Oké tot zo ver de theorie, maar op wat voor manier kan je hier rekening mee houden met het toedienen van een bolus of maaltijdinjectie? We hebben een aantal vragen voorgelegd aan Robiertien van ’t Klooster, diëtiste op de diabetespoli van het Antonius Ziekenhuis in Utrecht.

‘Helaas is de GI zo individueel afhankelijk, dat het echt een kwestie van uitproberen is. Meten is weten, maar er zijn wel een paar richtlijnen: Een zodanig lage GI, dat je er rekening mee moet houden, kun je verwachten bij gerechten die bekend staan als de 5P’s: pannenkoeken/ poffertjes, pizza, pasta, patat en peulvruchten. Hier is het gebruik van een later toegediende injectie zinvol, bijvoorbeeld pas te spuiten als je klaar bent met eten of gebruik maken van een gespreide bolus. Een gespreide bolus zou ik als volgt proberen: 60-70% voor de maaltijd en 40 tot 30% in de 3-4 uur erna. Maar de verhouding kan nog anders liggen en 3-4 uur kan ook wel tot 6 en zelfs 8 uur zijn, maar je moet ergens beginnen.

Hoe zit het dan met snelle suikers, een hoge GI?

Pieken als gevolg van snelle suikers zijn heel bruikbaar bij hypo’s! Maar zijn ook moeilijker op te vangen in maaltijden; je kan zeggen dat de glucosestijging voor de werkzaamheid van de insuline uit gaat.. Dus een enorme piek na de maaltijd op basis van snelle suikers kun je misschien opvangen door te zorgen dat er al een tijdje insuline is, dat je bolus al onderweg en aan de slag is. Bijvoorbeeld 15-30 minuten van te voren al bolussen of spuiten, maar het blijkt lastig in de praktijk!’

Robertien geeft al aan dat het lastig toe te passen is in de praktijk. Maar wanneer kan je het beste rekening houden met de GI?

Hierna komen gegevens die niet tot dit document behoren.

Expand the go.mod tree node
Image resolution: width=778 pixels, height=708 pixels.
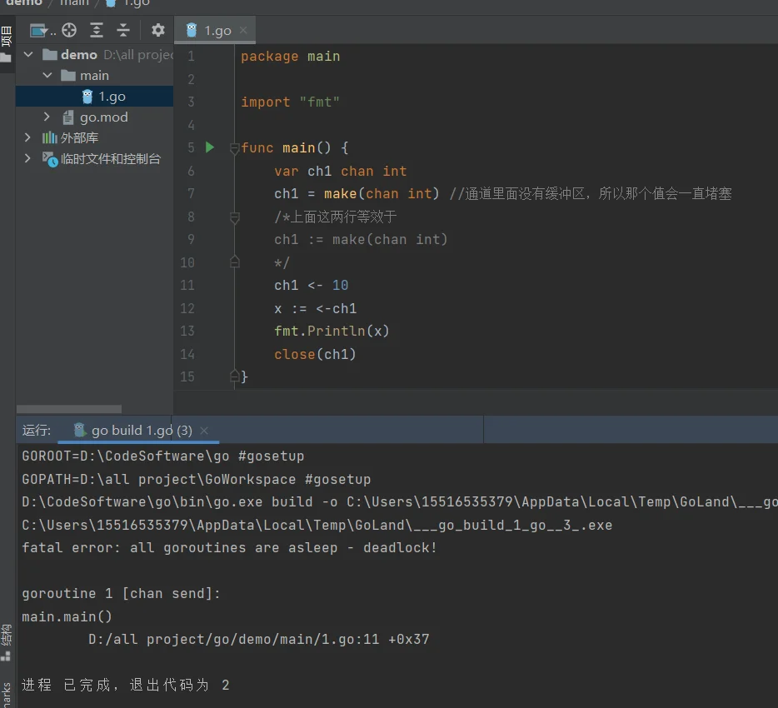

‘ Voor iedereen die worstelt met (te veel) glucosestijging na het eten biedt de GI een aanknopingspunt. En voor mensen die al veel weten van regulatie op voeding is de GI een extra handvat om te begrijpen waarom het verloop van de glucosestijging toch telkens net even anders is dan je had verwacht. De glycemische index en de glycemische last adviseer ik weinig. Koolhydraten tellen, in combinatie met rekening houden met de 5P’s vind ik regulatie op niveau. Ik weet niet goed wat de meerwaarde van nog meer rekenen zou zijn. Regulatie en genieten van eten is toch al een wankel evenwicht.’

De conclusie van het verhaal is dat de snelheid van de opname van glucose per persoon heel erg kan verschillen. De GI of GL kunnen handvatten zijn om je waardes na het eten beter te begrijpen, maar een recht toe recht aan indeling van hele snelle en hele langzame koolhydraten is genoeg om rekening mee te houden met je bolus of injectie. Robertien heeft gelijk: eten moet wel leuk blijven!